- _EXERCISE GOAL_: Please transcribe every item below word for word, leaving the pictures out of your answer.

- _RECORDS PROVIDED_:
>>>

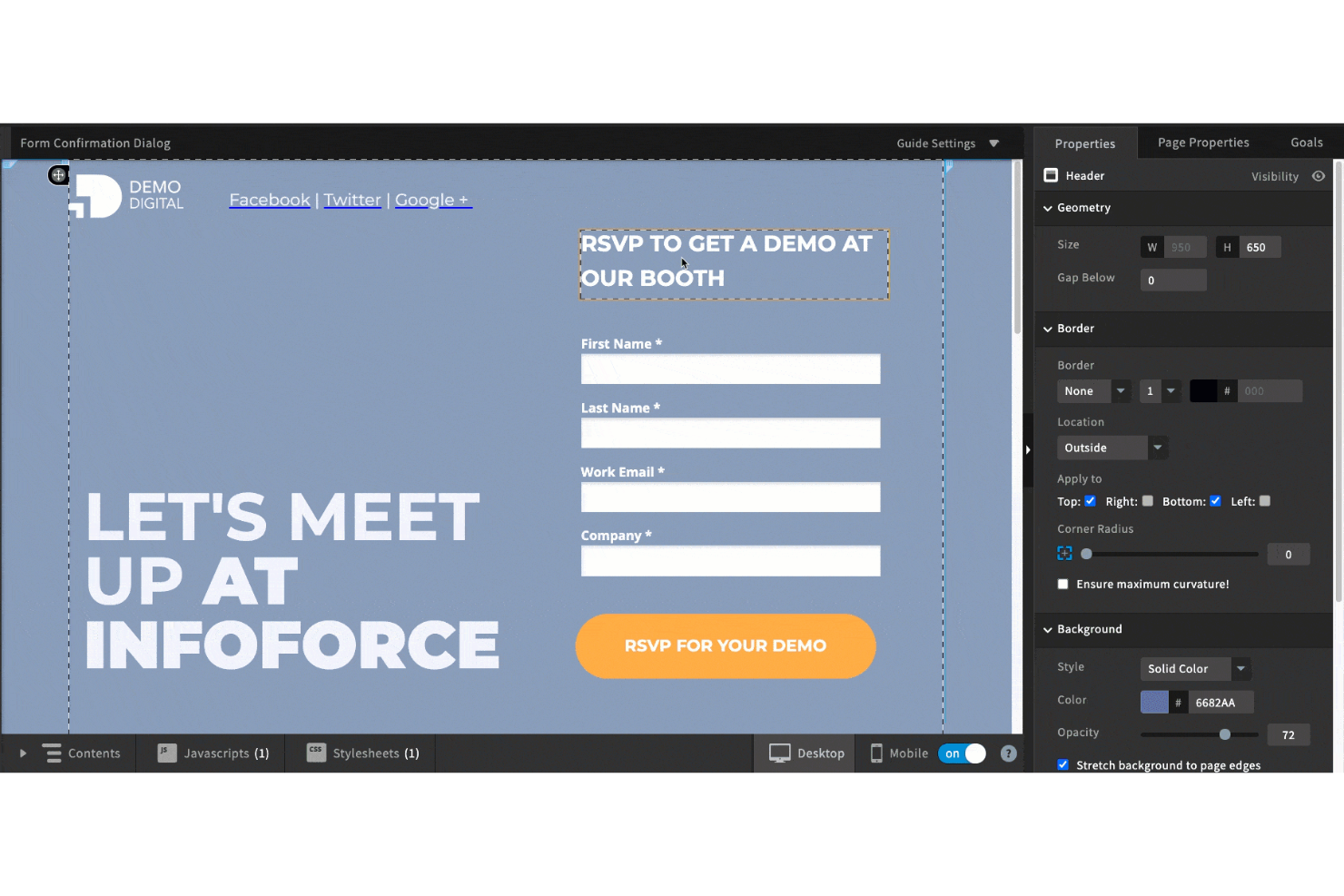1344x896 pixels.
Task: Click the background color swatch 6682AA
Action: click(1154, 701)
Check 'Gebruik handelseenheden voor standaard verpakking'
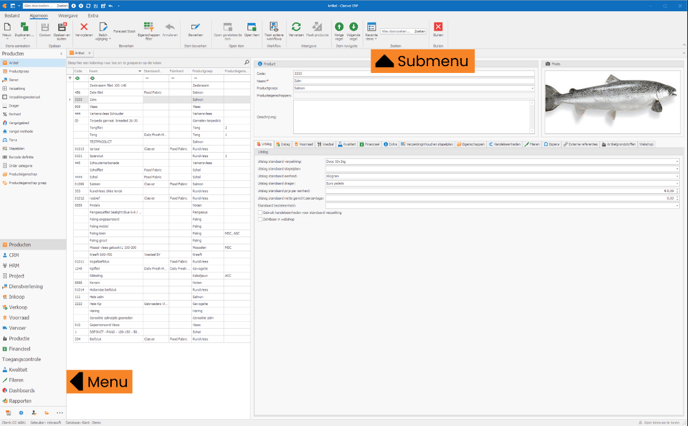Screen dimensions: 688x426 click(260, 212)
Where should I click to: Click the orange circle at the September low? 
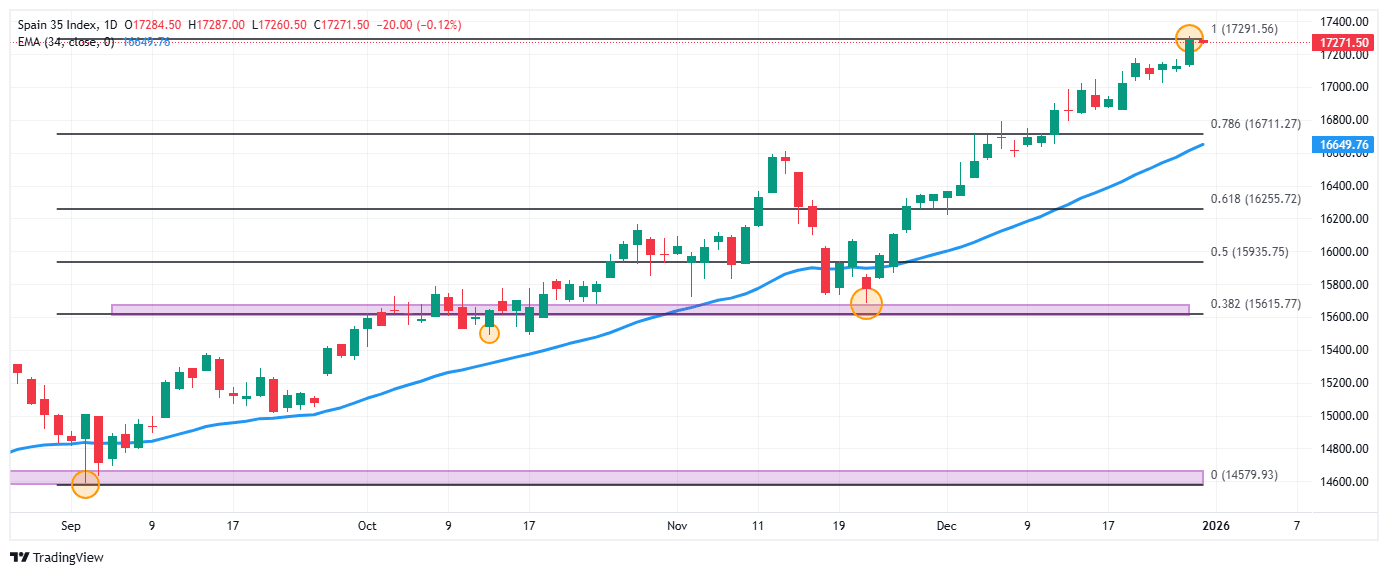click(86, 484)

<<<

- _EXPECTED ANSWER_:
1344x896 pixels.
Task: Click the background color swatch 6682AA
Action: click(1154, 701)
Check 'Gebruik handelseenheden voor standaard verpakking'
Screen dimensions: 688x426 click(260, 212)
Where should I click to: Click the orange circle at the September low? 
click(86, 484)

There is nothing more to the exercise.